MOSCOW—Months after suffering a near-fatal nerve agent attack, Alexei Navalny is now facing new legal problems in Russia that have clouded the future of his opposition movement here and raised the stakes for his plans to return from Germany, where he has been recuperating.
Mr. Navalny and his supporters have denied Russian authorities’ accusations this week that the Kremlin’s best-known critic violated probation orders and defrauded supporters of millions of dollars in donations. They say the allegations are meant to deter him from returning to Russia, where he has promised to reinvigorate his network of activists.
Mr. Navalny fell unconscious in August aboard a flight to Moscow after meeting with grass-roots supporters in Siberia, and was subsequently evacuated to Berlin, but he has promised to come back and challenge candidates allied with President Vladimir Putin in next year’s parliamentary election, due by September. In recent weeks he has made efforts to publicly identify his attackers.
“They are trying to throw me in jail because I didn’t die on that plane and looked for the killers myself,” he said in an Instagram post.
The Kremlin has dismissed European authorities’ conclusions that Mr. Navalny was poisoned with the Soviet-era nerve agent Novichok and has stood by the diagnosis offered by Russian doctors who initially treated him: that he lost consciousness because of a metabolic imbalance akin to a severe drop in blood sugar.
The fresh allegations, however, show the extent to which Mr. Navalny has attracted the authorities’ attention. They also present for him a dilemma in which he must choose between becoming yet another dissident in exile, which would effectively remove him from Russia’s political landscape, or return and face the threat of jail time.
Russia’s Investigative Committee, the country’s main crime investigations agency, said on Tuesday that Mr. Navalny, who built his political career on exposing the corruption and excesses of Kremlin insiders, had, among other things, used $4.78 million raised by his supporters to buy properties, pay for trips abroad and cover his personal expenses. It has begun a criminal investigation.
Earlier this week, the state agency responsible for overseeing jail terms said Mr. Navalny had violated the conditions of a 2014 suspended sentence he received on embezzlement charges. In 2018, the European Court of Human Rights decided the case was politically motivated.
Mr. Navalny said the charges against him were an attempt to exact revenge not only for surviving the poisoning on Aug. 20, but also for working with open-source researcher Bellingcat and using leaked phone data to track down and publicly expose those he says were responsible for the attack.

* _Dataset content_:
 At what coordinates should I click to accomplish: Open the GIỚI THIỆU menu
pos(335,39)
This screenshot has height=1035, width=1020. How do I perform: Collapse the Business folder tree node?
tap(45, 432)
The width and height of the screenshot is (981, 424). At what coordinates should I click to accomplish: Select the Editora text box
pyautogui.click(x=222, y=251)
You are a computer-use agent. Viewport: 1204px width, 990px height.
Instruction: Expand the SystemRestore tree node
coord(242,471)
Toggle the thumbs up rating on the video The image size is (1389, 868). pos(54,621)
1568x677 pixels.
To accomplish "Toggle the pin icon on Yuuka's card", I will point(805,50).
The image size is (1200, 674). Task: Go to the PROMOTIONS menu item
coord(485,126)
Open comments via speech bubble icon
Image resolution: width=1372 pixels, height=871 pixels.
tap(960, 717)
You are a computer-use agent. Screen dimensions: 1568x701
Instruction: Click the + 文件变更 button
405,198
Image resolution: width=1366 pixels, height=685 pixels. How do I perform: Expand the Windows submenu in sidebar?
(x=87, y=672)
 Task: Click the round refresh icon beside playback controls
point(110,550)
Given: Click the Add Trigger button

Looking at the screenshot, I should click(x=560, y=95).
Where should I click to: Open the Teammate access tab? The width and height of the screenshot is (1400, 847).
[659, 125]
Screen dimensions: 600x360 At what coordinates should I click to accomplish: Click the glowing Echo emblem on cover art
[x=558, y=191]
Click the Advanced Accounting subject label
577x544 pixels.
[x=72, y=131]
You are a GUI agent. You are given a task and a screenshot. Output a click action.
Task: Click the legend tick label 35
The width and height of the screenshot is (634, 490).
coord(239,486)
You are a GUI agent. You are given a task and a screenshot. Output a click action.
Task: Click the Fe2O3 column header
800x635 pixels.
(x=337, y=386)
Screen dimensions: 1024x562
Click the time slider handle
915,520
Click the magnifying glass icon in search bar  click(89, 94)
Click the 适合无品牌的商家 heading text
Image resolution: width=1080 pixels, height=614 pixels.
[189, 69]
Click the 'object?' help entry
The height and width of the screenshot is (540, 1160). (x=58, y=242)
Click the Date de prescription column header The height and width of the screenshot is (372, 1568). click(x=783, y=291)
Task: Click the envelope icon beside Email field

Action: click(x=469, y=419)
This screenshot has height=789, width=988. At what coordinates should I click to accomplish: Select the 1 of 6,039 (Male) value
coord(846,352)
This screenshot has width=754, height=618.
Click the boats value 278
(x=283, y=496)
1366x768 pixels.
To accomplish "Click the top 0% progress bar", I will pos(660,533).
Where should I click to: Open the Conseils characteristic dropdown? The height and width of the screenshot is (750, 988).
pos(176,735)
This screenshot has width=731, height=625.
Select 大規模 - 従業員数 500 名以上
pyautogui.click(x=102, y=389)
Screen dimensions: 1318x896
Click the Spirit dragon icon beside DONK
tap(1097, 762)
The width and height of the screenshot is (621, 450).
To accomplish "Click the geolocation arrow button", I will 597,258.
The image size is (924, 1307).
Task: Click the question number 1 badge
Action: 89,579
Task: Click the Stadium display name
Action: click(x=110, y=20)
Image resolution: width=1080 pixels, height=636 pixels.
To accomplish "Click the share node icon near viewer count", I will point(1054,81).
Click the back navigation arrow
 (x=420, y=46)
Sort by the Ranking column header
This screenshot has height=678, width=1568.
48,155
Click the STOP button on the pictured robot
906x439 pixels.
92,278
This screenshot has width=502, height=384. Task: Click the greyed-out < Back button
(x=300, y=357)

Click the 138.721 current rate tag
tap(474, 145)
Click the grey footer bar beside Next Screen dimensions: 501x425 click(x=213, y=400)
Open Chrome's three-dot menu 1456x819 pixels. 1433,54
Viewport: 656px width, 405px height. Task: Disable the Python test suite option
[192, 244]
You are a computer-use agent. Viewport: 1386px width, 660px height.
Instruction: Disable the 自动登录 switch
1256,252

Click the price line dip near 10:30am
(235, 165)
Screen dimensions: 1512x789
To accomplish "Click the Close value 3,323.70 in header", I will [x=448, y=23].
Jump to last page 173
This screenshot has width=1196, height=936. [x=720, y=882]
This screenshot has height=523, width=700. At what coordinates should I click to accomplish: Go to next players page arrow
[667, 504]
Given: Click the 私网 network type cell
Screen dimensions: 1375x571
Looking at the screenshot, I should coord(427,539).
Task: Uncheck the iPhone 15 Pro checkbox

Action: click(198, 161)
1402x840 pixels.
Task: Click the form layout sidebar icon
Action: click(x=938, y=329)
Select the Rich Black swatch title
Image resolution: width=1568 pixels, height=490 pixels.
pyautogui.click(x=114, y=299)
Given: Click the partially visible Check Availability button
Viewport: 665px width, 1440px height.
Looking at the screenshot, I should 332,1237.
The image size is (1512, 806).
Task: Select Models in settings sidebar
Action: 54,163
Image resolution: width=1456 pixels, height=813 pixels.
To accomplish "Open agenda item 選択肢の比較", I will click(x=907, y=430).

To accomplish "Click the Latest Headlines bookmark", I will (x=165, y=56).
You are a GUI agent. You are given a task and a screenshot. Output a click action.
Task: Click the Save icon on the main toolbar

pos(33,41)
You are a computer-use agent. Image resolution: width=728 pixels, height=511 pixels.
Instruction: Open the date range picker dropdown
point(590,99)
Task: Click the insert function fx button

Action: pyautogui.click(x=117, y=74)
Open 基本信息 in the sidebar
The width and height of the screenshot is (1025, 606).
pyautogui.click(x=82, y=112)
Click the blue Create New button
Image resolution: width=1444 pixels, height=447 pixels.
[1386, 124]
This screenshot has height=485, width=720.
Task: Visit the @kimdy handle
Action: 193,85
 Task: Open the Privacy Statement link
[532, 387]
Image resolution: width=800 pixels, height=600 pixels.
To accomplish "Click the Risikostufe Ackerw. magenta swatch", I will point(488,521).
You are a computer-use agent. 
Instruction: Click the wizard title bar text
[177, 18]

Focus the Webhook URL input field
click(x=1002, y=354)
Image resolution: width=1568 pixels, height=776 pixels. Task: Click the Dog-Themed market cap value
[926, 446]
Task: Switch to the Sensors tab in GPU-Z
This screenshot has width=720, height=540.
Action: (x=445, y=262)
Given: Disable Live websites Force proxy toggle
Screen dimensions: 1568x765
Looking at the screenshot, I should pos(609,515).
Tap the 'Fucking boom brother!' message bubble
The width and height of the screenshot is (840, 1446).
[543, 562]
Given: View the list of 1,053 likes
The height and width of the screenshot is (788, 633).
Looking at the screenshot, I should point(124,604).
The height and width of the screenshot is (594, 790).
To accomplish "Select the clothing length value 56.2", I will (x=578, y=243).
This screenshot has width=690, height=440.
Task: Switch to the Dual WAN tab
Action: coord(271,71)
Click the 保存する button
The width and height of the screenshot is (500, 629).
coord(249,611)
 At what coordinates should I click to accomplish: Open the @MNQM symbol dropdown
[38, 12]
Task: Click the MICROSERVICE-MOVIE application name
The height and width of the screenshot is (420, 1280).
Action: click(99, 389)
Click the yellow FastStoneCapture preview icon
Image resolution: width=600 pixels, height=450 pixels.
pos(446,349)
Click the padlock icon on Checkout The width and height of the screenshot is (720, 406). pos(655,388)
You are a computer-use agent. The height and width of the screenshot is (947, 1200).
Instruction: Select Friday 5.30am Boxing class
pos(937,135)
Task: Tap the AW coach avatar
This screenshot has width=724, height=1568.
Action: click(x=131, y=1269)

* _Assignment A_: According to the Navalny article, how much money raised by his supporters did Russia's Investigative Committee say he used?
* _Assignment B_: Please echo the part of the Navalny article that opens with the words containing "MOSCOW—Months after suffering" and closes with "network of activists.".
The entries play no part in this work.

* _Answer space A_: $4.78 million

* _Answer space B_:
MOSCOW—Months after suffering a near-fatal nerve agent attack, Alexei Navalny is now facing new legal problems in Russia that have clouded the future of his opposition movement here and raised the stakes for his plans to return from Germany, where he has been recuperating.
Mr. Navalny and his supporters have denied Russian authorities’ accusations this week that the Kremlin’s best-known critic violated probation orders and defrauded supporters of millions of dollars in donations. They say the allegations are meant to deter him from returning to Russia, where he has promised to reinvigorate his network of activists.